# WHAT YOU ARE ASKED TO DO
Turn every line of the items below into a JSON list of strings, with one string per line and no entries for blank lines.

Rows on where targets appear

## start

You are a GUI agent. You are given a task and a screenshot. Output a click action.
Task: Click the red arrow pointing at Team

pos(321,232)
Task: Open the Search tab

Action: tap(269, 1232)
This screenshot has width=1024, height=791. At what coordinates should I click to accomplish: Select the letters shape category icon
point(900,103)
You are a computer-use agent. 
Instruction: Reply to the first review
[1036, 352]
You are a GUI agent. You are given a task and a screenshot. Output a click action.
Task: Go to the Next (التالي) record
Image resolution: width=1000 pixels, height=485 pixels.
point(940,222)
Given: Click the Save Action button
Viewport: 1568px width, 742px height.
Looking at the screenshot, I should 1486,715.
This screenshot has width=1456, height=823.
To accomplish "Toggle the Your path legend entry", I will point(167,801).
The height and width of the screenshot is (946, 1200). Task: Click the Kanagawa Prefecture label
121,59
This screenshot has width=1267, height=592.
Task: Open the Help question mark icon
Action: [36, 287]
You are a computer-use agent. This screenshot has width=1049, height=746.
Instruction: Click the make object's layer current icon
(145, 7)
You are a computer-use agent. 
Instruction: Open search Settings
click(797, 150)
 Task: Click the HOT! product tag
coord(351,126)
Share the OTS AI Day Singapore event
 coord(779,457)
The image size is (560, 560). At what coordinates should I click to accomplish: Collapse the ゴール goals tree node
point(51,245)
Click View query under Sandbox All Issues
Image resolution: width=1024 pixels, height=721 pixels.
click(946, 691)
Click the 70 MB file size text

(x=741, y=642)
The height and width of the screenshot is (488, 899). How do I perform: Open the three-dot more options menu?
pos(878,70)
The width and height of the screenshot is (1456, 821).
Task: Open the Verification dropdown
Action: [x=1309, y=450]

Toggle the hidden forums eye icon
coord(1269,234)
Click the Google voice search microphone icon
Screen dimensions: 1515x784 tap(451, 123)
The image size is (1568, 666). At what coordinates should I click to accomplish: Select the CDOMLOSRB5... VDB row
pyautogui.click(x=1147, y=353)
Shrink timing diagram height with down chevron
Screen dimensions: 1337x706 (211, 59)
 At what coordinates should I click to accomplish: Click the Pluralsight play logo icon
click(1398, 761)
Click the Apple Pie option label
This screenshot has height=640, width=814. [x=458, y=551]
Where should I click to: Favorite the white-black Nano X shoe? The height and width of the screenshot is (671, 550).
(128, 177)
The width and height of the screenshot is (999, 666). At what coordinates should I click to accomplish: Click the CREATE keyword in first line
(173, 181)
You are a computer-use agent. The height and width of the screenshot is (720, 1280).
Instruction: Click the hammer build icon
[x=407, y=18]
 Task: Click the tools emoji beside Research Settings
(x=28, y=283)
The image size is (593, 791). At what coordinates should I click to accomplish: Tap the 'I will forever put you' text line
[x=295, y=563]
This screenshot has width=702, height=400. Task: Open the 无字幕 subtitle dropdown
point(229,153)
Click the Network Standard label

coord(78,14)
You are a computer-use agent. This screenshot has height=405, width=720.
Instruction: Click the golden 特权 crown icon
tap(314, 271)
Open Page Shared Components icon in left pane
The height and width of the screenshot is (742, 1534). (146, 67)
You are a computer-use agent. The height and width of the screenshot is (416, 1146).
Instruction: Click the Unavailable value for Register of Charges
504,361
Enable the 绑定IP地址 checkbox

## end

# COMPLETE ANSWER
[
  "You are a GUI agent. You are given a task and a screenshot. Output a click action.",
  "Task: Click the red arrow pointing at Team",
  "pos(321,232)",
  "Task: Open the Search tab",
  "Action: tap(269, 1232)",
  "This screenshot has width=1024, height=791. At what coordinates should I click to accomplish: Select the letters shape category icon",
  "point(900,103)",
  "You are a computer-use agent. ",
  "Instruction: Reply to the first review",
  "[1036, 352]",
  "You are a GUI agent. You are given a task and a screenshot. Output a click action.",
  "Task: Go to the Next (التالي) record",
  "Image resolution: width=1000 pixels, height=485 pixels.",
  "point(940,222)",
  "Given: Click the Save Action button",
  "Viewport: 1568px width, 742px height.",
  "Looking at the screenshot, I should 1486,715.",
  "This screenshot has width=1456, height=823.",
  "To accomplish \"Toggle the Your path legend entry\", I will point(167,801).",
  "The height and width of the screenshot is (946, 1200). Task: Click the Kanagawa Prefecture label",
  "121,59",
  "This screenshot has width=1267, height=592.",
  "Task: Open the Help question mark icon",
  "Action: [36, 287]",
  "You are a computer-use agent. This screenshot has width=1049, height=746.",
  "Instruction: Click the make object's layer current icon",
  "(145, 7)",
  "You are a computer-use agent. ",
  "Instruction: Open search Settings",
  "click(797, 150)",
  " Task: Click the HOT! product tag",
  "coord(351,126)",
  "Share the OTS AI Day Singapore event",
  " coord(779,457)",
  "The image size is (560, 560). At what coordinates should I click to accomplish: Collapse the ゴール goals tree node",
  "point(51,245)",
  "Click View query under Sandbox All Issues",
  "Image resolution: width=1024 pixels, height=721 pixels.",
  "click(946, 691)",
  "Click the 70 MB file size text",
  "(x=741, y=642)",
  "The height and width of the screenshot is (488, 899). How do I perform: Open the three-dot more options menu?",
  "pos(878,70)",
  "The width and height of the screenshot is (1456, 821).",
  "Task: Open the Verification dropdown",
  "Action: [x=1309, y=450]",
  "Toggle the hidden forums eye icon",
  "coord(1269,234)",
  "Click the Google voice search microphone icon",
  "Screen dimensions: 1515x784 tap(451, 123)",
  "The image size is (1568, 666). At what coordinates should I click to accomplish: Select the CDOMLOSRB5... VDB row",
  "pyautogui.click(x=1147, y=353)",
  "Shrink timing diagram height with down chevron",
  "Screen dimensions: 1337x706 (211, 59)",
  " At what coordinates should I click to accomplish: Click the Pluralsight play logo icon",
  "click(1398, 761)",
  "Click the Apple Pie option label",
  "This screenshot has height=640, width=814. [x=458, y=551]",
  "Where should I click to: Favorite the white-black Nano X shoe? The height and width of the screenshot is (671, 550).",
  "(128, 177)",
  "The width and height of the screenshot is (999, 666). At what coordinates should I click to accomplish: Click the CREATE keyword in first line",
  "(173, 181)",
  "You are a computer-use agent. The height and width of the screenshot is (720, 1280).",
  "Instruction: Click the hammer build icon",
  "[x=407, y=18]",
  " Task: Click the tools emoji beside Research Settings",
  "(x=28, y=283)",
  "The image size is (593, 791). At what coordinates should I click to accomplish: Tap the 'I will forever put you' text line",
  "[x=295, y=563]",
  "This screenshot has width=702, height=400. Task: Open the 无字幕 subtitle dropdown",
  "point(229,153)",
  "Click the Network Standard label",
  "coord(78,14)",
  "You are a computer-use agent. This screenshot has height=405, width=720.",
  "Instruction: Click the golden 特权 crown icon",
  "tap(314, 271)",
  "Open Page Shared Components icon in left pane",
  "The height and width of the screenshot is (742, 1534). (146, 67)",
  "You are a computer-use agent. The height and width of the screenshot is (416, 1146).",
  "Instruction: Click the Unavailable value for Register of Charges",
  "504,361",
  "Enable the 绑定IP地址 checkbox"
]